FIG. 4 illustrates another embodiment of the optoelectronic device 200, where the bio-compatible packaging 300 includes a back packaging layer 310, a middle packaging layer 330, attached to the back packaging layer 310, and a front packaging layer 320, attached to the middle packaging layer 330. Again, at least some of the attaching can be performed by laser-welding or metal-to-metal seals.
As in the embodiment of FIG. 3, the back packaging layer 310, the middle packaging layer 330, and the front packaging layer 320 can be configured to house the optoelectronic assembly 100. Housing the optoelectronic assembly 100 can be implemented in different ways. In some embodiments, the biocompatible packaging 300 can be configured to house the electronic module 110, the optoelectronic module 120, and the power source 130 in connected spaces, or bays that are in fluid communication, and thus are not sealed from each other.
In other embodiments, the biocompatible packaging 300 can be configured to house the electronic module 110, the optoelectronic module 120, and the power source 130 in two or more spaces that are sealed from each other. FIG. 4 illustrates an embodiment of the optoelectronic device 200, where the bio-compatible packaging 300 is made primarily of transparent glass, and the electronic module 110, optoelectronic module 120, and power source 130 are in separately sealed spaces, or bays. The back, middle and front packaging layers 310-320-330 can be configured to form a hermetically sealed packaging for the optoelectronic assembly 100.

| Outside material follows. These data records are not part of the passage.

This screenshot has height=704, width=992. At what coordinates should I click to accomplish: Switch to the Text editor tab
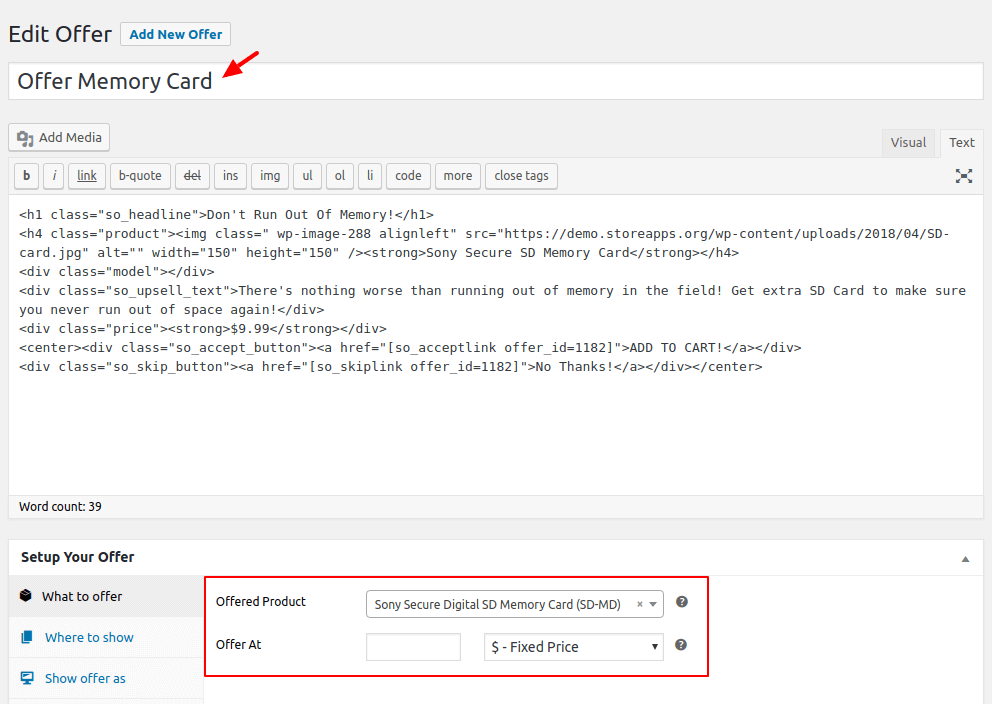pyautogui.click(x=962, y=143)
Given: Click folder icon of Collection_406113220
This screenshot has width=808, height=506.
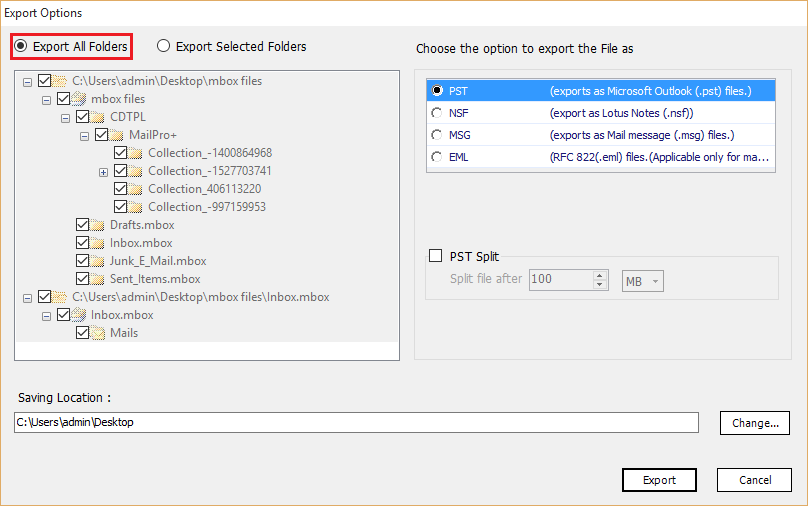Looking at the screenshot, I should pyautogui.click(x=136, y=189).
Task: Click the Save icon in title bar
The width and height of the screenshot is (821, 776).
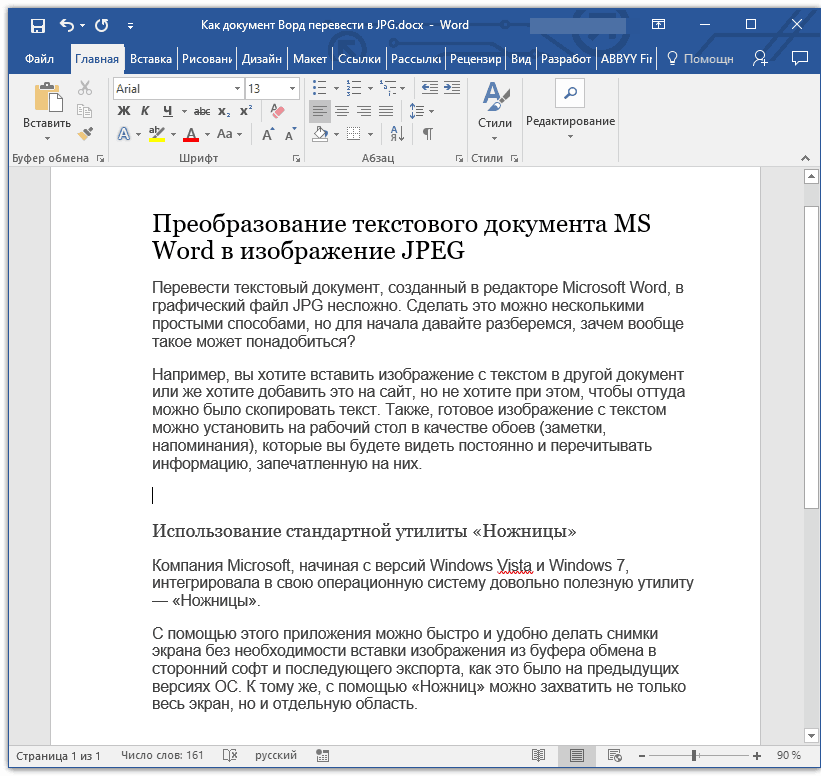Action: pos(38,25)
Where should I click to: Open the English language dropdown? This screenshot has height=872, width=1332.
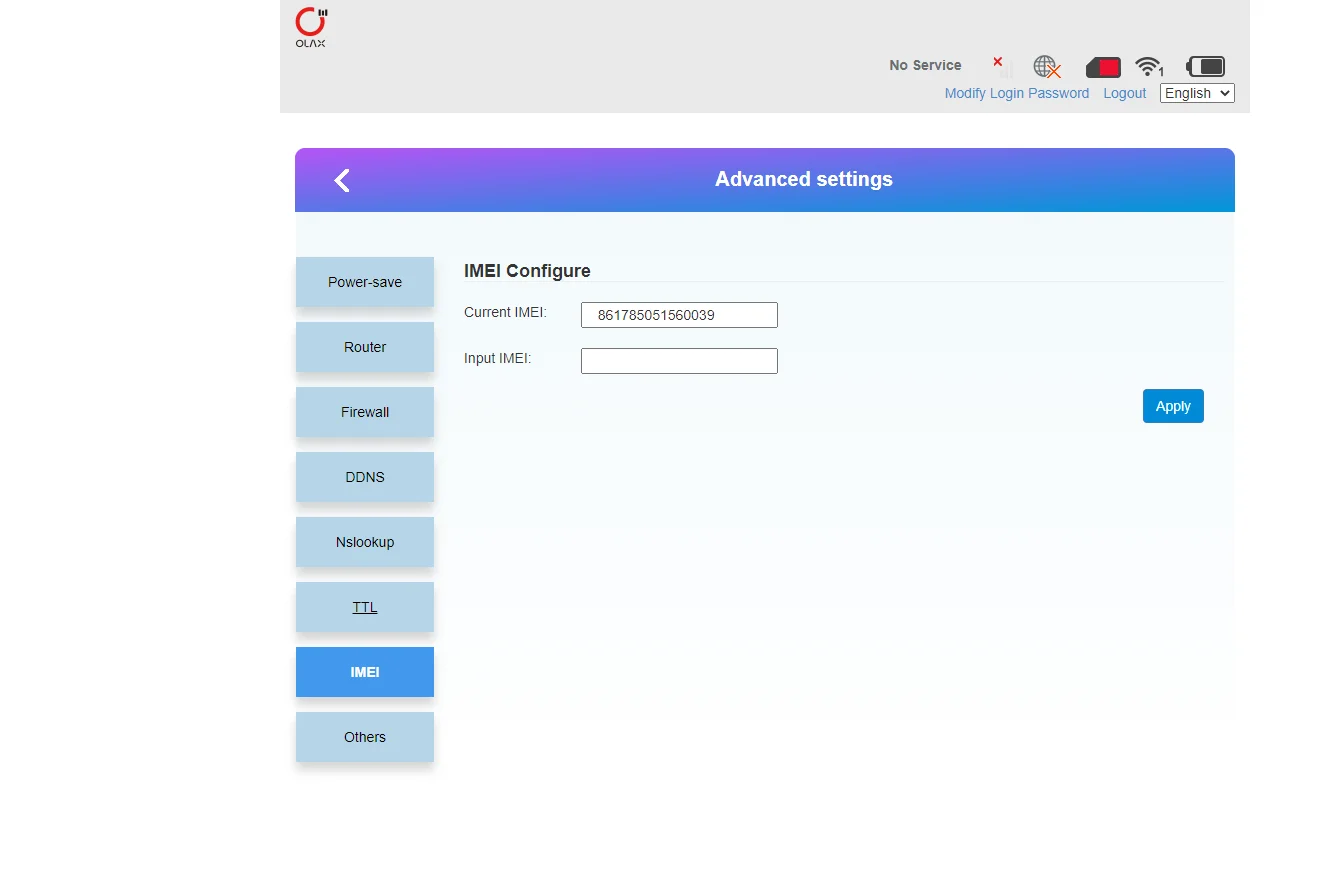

A further aspect of moisture managements can be implemented in some embodiments of the optoelectronic device 200 by including at least one of a desiccant, a getter, silica, calcium, a moisture-reducing agent, and a moisture capture material. Any one of these materials or agents can absorb or reduce the very low amount of moisture that still managed to seep through the bio-compatible packaging 300.
FIG. 5 illustrates that some embodiments of the optoelectronic device 200 can have somewhat sharped features or edges. These can be deleterious for the functionality of the device 200 because they can tear the surrounding tissue, for example. Therefore, some embodiments of the optoelectronic device 200 can further include a soft outer packaging 400. This soft outer packaging 400 can be configured to round the edges and sharp features of the bio-compatible packaging 300. Materials that can be useful for the formation of the embodiments of the soft outer packaging 400 can include polymer, silicone, or AcrySof, a known IOL material.
In ophthalmic implementations, where the optoelectronic module 120 is an Electro-Active IOL, the optoelectronic module 120 may be configured to provide an adjustable optical power in the range of 0-4 diopters, or 0-2 diopters, and the soft outer packaging 400 can provide an optical power in the range of 6-30 diopters. This latter optical power may not be adjustable in some embodiments.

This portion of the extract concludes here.